Au début du XXe siècle, Paul Tomasi fait don de nombreux objets de sa collection personnelle, dont “un moulage en plâtre d’une petite statuette de 7 cm de hauteur au musée de Bastia”, poursuit Pascal Tramoni. Partiellement détruit lors des bombardements de la Seconde Guerre mondiale, le musée perd ce moulage en 1943. On apprendra bien plus tard que Paul Tomasi, “ne pouvant acheter la statuette”, a fait faire un moulage de l’objet. Ou plutôt de sa copie, “en témoignent les petites traces retrouvées sur la fausse statuette”. Car c’est bien là que réside tout le mystère de la Vénus de Campo Fiorello.
Une énigme sur plusieurs décennies
En 1930, Edith Southwell-Colucci, fille du vice-consul de Grande-Bretagne à Bastia, publie un article “attestant de la disparition de la statuette”. rappelle l'archeologue“La crème de la crème, les objets les plus rares de sa collection [...] ont été malheureusement dispersés.” Pendant 33 ans, personne ne questionnera les dires de l’Anglaise. Jusqu’à ce que Roger Grosjean, archéologue spécialiste de la préhistoire corse, publie “un bilan des œuvres préhistoriques” en 1963. “À l’intérieur, on apprend que la statuette se trouve au British Museum, à Londres.” Un véritable mystère se crée alors. Comment la statuette a pu se retrouver en Angleterre, elle qui était censée être en Corse ?
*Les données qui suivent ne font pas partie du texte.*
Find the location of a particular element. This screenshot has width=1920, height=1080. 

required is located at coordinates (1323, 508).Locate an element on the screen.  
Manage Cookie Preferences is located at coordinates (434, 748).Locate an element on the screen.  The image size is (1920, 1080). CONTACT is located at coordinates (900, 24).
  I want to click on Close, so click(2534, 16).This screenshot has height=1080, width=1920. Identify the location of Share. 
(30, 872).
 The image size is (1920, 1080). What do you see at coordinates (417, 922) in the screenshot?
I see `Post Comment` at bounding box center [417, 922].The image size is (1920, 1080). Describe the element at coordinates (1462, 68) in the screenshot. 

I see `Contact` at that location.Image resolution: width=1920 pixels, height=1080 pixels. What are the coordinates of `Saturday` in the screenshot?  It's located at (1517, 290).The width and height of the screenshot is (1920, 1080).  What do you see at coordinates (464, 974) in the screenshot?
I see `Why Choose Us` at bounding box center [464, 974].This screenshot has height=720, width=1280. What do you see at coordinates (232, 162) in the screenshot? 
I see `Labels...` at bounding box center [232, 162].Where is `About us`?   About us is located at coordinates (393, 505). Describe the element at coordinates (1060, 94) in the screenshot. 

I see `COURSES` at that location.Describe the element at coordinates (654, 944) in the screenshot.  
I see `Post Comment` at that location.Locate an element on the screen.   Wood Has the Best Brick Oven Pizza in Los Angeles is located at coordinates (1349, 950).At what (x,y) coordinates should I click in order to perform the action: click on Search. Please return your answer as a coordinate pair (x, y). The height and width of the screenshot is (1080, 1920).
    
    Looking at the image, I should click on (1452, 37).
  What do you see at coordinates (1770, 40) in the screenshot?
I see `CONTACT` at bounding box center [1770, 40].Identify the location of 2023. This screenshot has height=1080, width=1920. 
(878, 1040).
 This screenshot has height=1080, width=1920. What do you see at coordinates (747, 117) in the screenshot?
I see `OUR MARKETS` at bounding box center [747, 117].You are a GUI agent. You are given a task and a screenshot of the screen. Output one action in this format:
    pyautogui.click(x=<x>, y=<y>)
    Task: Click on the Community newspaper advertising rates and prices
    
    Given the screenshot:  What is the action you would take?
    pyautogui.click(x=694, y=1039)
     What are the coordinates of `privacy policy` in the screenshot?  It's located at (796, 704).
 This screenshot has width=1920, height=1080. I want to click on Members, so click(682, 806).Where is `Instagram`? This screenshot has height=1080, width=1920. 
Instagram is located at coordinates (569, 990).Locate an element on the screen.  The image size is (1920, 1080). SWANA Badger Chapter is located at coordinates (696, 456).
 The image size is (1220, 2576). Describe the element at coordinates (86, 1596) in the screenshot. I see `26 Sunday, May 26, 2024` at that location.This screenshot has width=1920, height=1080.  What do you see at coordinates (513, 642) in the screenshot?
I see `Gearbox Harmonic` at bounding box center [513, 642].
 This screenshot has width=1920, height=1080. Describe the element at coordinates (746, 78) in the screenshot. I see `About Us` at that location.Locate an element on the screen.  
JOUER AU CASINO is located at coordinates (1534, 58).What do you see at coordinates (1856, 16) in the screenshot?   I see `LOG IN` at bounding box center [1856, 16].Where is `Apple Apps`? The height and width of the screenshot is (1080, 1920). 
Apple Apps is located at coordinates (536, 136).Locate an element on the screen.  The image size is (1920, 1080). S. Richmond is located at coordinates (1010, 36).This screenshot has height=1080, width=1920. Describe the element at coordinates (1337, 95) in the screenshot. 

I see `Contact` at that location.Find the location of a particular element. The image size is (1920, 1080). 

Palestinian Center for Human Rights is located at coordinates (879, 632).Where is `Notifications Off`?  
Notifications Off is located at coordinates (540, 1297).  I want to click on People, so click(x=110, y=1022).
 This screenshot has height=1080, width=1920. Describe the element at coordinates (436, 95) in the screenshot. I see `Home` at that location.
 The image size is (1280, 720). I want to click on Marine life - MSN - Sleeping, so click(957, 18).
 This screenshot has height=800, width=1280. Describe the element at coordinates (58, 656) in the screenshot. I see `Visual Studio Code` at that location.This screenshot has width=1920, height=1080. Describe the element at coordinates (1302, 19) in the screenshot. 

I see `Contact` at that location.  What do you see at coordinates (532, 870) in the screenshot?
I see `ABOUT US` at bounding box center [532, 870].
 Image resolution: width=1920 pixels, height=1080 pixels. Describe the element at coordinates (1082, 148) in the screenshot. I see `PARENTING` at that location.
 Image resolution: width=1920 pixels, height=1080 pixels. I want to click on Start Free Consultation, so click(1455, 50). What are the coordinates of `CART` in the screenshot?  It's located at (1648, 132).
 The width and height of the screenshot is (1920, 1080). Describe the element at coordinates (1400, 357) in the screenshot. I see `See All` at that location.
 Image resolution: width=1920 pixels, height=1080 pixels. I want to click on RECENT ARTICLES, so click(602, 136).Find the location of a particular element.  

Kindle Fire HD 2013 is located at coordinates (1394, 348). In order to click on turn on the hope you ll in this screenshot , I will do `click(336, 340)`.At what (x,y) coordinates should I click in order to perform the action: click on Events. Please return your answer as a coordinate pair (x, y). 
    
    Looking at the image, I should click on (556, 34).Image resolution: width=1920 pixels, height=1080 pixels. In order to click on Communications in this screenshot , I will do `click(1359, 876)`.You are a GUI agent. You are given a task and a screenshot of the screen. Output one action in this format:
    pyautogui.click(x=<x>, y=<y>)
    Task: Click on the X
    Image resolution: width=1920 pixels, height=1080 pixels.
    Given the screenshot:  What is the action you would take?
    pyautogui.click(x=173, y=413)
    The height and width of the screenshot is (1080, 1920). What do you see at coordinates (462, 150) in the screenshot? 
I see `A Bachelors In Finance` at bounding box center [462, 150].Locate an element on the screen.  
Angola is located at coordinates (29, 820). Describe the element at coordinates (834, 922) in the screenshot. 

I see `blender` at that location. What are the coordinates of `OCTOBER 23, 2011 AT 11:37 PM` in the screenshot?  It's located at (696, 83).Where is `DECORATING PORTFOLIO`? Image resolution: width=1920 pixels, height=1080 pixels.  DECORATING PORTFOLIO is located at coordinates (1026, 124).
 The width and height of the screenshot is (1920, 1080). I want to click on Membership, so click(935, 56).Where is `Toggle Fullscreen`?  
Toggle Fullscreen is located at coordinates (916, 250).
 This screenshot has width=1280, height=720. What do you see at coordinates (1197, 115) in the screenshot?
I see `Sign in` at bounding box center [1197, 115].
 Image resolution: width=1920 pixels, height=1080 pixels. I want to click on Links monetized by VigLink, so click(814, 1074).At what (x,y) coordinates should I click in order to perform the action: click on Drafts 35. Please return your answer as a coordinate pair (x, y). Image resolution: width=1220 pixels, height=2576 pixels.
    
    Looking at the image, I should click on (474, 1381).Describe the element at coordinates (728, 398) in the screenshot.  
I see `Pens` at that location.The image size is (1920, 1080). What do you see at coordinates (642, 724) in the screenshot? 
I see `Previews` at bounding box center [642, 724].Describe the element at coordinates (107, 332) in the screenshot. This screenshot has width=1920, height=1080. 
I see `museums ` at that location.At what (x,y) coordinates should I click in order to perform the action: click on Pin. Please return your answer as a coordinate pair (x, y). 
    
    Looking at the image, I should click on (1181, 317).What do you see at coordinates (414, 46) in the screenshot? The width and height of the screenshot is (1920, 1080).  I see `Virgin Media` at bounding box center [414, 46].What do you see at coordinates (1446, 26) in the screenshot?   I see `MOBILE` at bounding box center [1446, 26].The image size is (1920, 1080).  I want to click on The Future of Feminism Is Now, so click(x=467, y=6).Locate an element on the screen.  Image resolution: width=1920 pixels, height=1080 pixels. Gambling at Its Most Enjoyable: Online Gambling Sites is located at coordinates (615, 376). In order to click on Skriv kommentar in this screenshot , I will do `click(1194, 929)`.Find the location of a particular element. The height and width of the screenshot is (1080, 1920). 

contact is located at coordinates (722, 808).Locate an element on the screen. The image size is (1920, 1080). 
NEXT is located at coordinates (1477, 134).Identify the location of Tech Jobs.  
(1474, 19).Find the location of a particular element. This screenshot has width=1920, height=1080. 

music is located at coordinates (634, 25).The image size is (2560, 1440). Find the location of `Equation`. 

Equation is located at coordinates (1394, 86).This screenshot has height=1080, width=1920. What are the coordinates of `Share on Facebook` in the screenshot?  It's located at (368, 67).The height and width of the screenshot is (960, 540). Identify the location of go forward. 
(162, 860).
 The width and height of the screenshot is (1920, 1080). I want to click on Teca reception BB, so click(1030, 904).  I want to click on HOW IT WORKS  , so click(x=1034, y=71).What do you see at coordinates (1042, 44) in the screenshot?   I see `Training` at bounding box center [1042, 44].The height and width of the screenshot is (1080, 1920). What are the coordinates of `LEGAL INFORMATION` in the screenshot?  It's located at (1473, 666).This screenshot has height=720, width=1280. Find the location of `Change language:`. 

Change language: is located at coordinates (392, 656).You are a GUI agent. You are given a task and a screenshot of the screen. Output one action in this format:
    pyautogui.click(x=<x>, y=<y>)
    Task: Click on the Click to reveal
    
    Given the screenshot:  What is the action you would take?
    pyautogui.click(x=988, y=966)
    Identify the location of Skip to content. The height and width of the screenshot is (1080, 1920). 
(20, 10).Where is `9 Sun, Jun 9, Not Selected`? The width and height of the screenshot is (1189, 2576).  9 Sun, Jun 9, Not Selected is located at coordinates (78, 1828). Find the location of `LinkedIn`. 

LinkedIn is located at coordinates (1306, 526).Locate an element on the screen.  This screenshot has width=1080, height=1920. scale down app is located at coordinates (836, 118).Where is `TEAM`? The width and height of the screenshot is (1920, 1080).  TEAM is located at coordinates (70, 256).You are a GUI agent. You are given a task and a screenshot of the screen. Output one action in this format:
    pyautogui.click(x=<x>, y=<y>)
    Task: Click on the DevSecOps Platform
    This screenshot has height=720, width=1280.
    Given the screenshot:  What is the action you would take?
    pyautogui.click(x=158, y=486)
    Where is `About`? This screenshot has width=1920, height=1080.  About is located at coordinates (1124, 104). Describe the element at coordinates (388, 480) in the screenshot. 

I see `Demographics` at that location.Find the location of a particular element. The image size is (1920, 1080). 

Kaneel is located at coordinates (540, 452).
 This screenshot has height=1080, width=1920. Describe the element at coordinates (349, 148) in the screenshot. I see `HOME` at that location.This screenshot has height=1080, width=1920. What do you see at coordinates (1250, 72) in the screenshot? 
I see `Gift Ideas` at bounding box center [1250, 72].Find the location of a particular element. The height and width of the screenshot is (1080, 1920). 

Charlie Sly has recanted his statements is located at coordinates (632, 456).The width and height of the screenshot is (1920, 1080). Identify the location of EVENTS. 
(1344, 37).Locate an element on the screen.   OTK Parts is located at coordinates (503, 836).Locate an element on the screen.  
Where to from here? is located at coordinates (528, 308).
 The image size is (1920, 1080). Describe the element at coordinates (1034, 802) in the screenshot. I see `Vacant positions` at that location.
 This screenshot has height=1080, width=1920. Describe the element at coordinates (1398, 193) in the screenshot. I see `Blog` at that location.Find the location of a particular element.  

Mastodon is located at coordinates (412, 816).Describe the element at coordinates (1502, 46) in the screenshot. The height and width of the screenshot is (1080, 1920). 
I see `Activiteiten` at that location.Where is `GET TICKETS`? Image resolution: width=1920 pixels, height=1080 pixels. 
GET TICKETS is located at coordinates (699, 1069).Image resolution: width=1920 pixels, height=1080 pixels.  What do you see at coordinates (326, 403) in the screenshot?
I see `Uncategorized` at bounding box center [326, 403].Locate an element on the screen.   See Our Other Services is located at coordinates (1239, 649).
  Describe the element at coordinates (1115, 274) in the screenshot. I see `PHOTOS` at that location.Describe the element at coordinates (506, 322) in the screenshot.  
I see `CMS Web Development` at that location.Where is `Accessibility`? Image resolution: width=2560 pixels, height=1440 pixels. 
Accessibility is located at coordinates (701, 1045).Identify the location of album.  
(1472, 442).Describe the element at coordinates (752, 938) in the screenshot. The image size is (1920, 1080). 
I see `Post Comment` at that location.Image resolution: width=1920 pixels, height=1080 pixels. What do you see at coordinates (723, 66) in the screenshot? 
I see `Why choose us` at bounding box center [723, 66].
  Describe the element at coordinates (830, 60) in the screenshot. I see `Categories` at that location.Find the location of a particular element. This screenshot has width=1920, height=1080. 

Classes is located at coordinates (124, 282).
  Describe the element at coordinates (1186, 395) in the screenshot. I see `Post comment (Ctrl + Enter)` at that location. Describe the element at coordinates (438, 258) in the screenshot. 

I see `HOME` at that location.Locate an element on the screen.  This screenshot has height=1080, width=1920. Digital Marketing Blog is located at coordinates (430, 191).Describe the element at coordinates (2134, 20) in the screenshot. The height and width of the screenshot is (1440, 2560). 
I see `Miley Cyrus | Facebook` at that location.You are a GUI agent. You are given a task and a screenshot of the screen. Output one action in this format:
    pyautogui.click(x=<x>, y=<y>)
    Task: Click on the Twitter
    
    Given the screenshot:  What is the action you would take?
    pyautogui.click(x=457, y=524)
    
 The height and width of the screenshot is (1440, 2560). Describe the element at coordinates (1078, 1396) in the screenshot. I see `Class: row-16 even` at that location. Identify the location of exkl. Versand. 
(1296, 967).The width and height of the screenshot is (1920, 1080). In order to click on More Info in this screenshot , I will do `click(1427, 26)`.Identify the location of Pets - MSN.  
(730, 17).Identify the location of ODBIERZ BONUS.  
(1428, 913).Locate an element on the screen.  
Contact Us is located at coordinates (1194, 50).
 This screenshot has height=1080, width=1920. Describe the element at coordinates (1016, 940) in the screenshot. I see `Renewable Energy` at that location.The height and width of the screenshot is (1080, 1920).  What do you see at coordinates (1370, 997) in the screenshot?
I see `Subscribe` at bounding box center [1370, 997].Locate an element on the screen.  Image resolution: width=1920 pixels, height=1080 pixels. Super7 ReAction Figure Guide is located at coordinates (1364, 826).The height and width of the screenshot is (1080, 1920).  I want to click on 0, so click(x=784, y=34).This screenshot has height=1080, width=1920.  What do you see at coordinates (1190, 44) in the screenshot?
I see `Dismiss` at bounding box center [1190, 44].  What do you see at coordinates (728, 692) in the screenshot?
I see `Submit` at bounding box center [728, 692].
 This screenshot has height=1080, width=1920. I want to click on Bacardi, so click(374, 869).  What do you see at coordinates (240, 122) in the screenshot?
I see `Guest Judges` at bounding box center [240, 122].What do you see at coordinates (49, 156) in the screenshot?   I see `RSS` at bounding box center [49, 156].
La réponse est simple selon Pascal Tramoni. “Charles Forsyth Major était tellement fasciné par certaines œuvres qu’il les gardait toujours sur lui. C’était le cas de la statuette”, précise Pascal Tramoni. En 1923, l’archéologue rend visite à sa fille en Bavière. “Il va décéder là-bas, avec ses objets de collection.” L’un de ses fils récupère ces objets, qu’il va vendre aux enchères trois ans plus tard. “Dans les archives de la famille Forsyth Major, on retrouve que deux statuettes ont été vendues : l’une en 1926, achetée par le Cambridge Museum, et l’autre un an plus tard, en 1927, achetée par le British Museum pour 12 livres.”Débute alors un nouveau mystère.
Vraie ou fausse statuette ?
Pascal Tramoni et son équipe se rendent alors compte que même si la statuette n’a jamais été perdue, une autre question reste néanmoins soulevée : pourquoi y a-t-il eu deux achats de statuettes ? “L’intérêt était à présent de savoir s’il s’agissait de deux originales, d’une originale et d’une copie, ou de deux copies.” détaille le chercheur. Pour élucider ce mystère, l’archéologue se plonge alors dans les archives de journaux et écrits publiés par ses prédécesseurs. Il découvre “une note manuscrite de Paul Tomasi, écrite le 28 juillet 1905 et publiée dans l’article de Roger Grosjean”. “À l’intérieur, il écrit qu’une ‘statuette originale ou une copie’ a été offerte au British Museum par Charles Forsyth Major.” Le mystère est presque résolu.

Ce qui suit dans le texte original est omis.